When most people think of chess clubs, they picture people in a room all silently planning their next move as they both lean over a chess board.

While this image may be partially accurate when it comes to the WKU chess club, Sam Hunt, a graduate student from Pendleton, Ind., sees it as much more.

Before Hunt became involved with WKU’s club, he had to learn how to play the game.

Hunt was playing football in middle school when he heard an announcement for the chess club over the intercom and decided to join.

“I subbed and I was terrible,” he said. “I was the last alternate. I had never played at competitions.”

Eventually, after teaching himself the game through the club and by playing against chess masters and the computer, Hunt became a national champion and was known as a “national nerd” after that.

“It was a big deal,” he said. “It was the first time someone had ever achieved that in the community.”

Hunt learned about the WKU chess club in 2007 after Wieb Vandermeer, a physics professor at WKU, asked him for help with a tournament.

Aside from helping run WKU’s chess club, Hunt has helped bring chess to regional public schools in hopes of bettering students’ lives.

“That intrinsic process is what’s lacking in the school systems,” he said. “And when you introduce chess, as research has shown, those kids who play chess end up being better socially.”

Hunt credited chess with helping to improve a child’s standardized test scores, and he said students who play chess have a higher chance of entering into higher learning.

Currently, he is attempting to expand the game throughout the region, including adding programs in all Warren County and city schools.

“We recently had the mastermind conference to train new coaches,” he said. “Nobody knew how to teach the game.”

Hunt said that he received a grant to train 15 new teachers in the city and county school system.

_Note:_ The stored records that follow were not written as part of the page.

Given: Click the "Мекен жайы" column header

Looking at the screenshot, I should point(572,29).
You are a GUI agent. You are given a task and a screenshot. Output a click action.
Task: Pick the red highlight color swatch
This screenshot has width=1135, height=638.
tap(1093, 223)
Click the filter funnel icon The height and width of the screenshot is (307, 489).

In his first two years of training, 13 programs have been added in the county, and now 22 schools now have chess programs.

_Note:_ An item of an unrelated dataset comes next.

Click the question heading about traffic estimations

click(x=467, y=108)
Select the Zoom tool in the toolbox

“The goal is to have 252 schools that Western services, in 27 counties, with 11,000 kids,” he said.

Hunt has helped run multiple chess tournaments, including the Halloween Classic in October, the Winter Invitational and the WKU Open.

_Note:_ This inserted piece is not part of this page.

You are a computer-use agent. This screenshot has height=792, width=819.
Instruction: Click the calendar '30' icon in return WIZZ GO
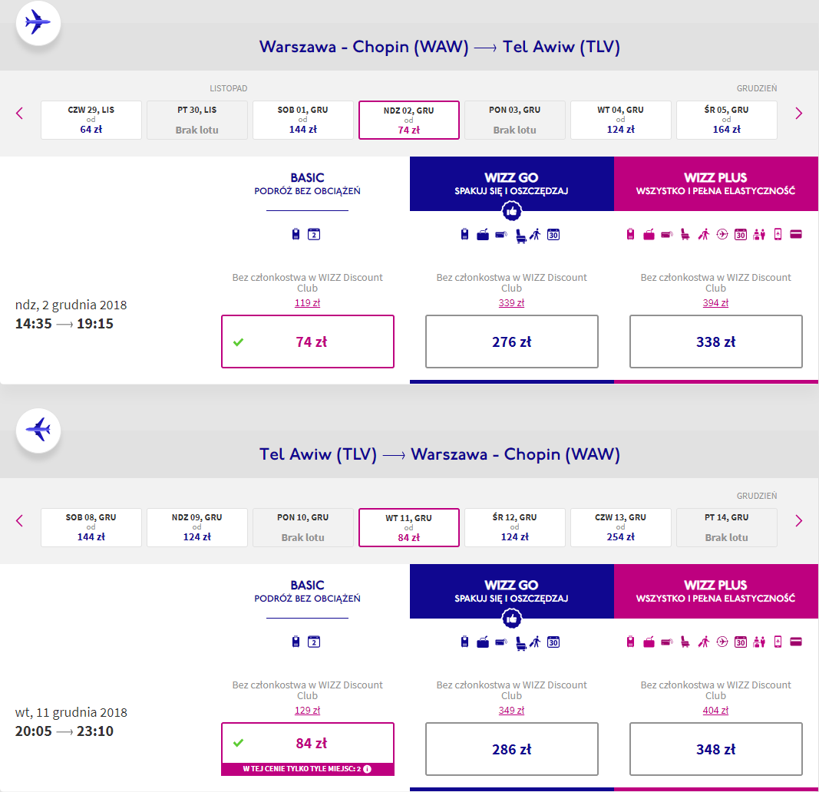click(x=553, y=642)
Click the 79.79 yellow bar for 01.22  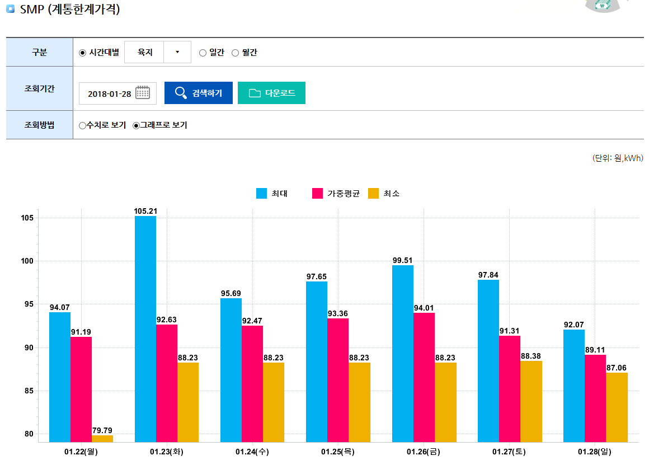102,439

“For college chess, the intent is to create passion (for chess) in high school,” Hunt said. “Kids come here knowing we have it.”

Vandermeer, who also teaches an Honors Colloquium chess class, said that the game of chess has made a comeback on campus partly because of Hunt.

“He was so active that things sort of boosted up,” Vandermeer said.

Hunt took an interest in setting up a tournament after participating in a small Chess 960, a game of chess not played by the book, that Vandermeer held.

“He was in my physics class,” Vandermeer said. “And he came to my office and said ‘Wow, that was a neat tournament. Why don’t we do it again?'”

In 2008, Hunt succeeded in organizing a large tournament with 70 kids competing, and the game’s popularity grew from there, Vandermeer said.

“Sam is the energy of the club,” he said.

Dorin Bobarnac-Dogaru, a television engineer for WKU, is also a member of the club and has been playing for almost 50 years.

“Chess is not something that can be learned from today to tomorrow,” he said. “It takes years, a lot of study, and one of the main problems that we all have is that we cannot dedicate our time exclusively to chess.”

Bobarnac-Dogaru said he helps members learn about the game by bringing his laptop to club meetings and trying to fuel their interest for chess.

Although Bobarnac-Dogaru has played chess for many years, he said Hunt is the No. 2 player in the club and carries that talent to the community.

“He makes a lot of work for the organization,” he said. “This is very important for the organization.”